DATA EXTRACTS:
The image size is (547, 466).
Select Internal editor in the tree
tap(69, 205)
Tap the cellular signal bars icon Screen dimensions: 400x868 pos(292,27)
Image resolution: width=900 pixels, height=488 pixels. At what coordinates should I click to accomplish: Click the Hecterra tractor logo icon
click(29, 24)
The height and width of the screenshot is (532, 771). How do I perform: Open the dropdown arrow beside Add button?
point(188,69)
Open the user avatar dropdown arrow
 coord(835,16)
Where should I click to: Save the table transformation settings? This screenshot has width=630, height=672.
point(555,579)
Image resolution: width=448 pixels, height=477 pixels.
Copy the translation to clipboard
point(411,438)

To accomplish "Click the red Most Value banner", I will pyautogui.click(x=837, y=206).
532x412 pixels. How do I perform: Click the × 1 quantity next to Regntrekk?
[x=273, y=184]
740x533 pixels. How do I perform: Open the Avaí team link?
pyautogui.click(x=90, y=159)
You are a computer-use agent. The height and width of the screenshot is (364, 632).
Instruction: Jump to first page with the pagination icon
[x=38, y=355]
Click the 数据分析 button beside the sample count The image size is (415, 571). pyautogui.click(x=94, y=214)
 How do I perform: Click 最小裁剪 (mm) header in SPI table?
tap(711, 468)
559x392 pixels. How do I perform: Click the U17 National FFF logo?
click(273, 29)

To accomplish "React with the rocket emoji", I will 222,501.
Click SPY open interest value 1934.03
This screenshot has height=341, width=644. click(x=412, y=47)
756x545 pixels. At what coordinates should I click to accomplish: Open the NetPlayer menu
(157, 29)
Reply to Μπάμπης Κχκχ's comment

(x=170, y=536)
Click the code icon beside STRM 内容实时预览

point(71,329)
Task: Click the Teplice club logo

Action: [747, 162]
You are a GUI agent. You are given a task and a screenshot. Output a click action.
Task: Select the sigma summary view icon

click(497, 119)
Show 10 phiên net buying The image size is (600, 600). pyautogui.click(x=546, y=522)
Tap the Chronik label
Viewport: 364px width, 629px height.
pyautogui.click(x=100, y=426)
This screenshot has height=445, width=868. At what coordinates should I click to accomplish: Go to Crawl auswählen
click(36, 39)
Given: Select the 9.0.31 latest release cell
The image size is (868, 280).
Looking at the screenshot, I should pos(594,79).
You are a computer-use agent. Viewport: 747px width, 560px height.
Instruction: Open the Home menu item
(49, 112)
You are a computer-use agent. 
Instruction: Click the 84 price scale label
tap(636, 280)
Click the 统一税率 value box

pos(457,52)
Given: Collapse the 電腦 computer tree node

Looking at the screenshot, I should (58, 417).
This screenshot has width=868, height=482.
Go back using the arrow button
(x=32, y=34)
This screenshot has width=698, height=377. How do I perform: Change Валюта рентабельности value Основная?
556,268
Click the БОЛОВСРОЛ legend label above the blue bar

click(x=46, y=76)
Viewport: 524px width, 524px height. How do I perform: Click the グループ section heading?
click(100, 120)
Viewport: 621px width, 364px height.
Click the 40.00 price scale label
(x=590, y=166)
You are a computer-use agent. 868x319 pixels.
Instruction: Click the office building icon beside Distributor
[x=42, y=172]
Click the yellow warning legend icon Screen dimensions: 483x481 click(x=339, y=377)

WHAT THE TASK REQUIRES:
Proceeding from the line containing "756x545 pixels. At" through the line containing "Tap the Chronik label", transcribe the lines above exactly, both end lines included.

ANSWER BELOW:
756x545 pixels. At what coordinates should I click to accomplish: Open the NetPlayer menu
(157, 29)
Reply to Μπάμπης Κχκχ's comment

(x=170, y=536)
Click the code icon beside STRM 内容实时预览

point(71,329)
Task: Click the Teplice club logo

Action: [747, 162]
You are a GUI agent. You are given a task and a screenshot. Output a click action.
Task: Select the sigma summary view icon

click(497, 119)
Show 10 phiên net buying The image size is (600, 600). pyautogui.click(x=546, y=522)
Tap the Chronik label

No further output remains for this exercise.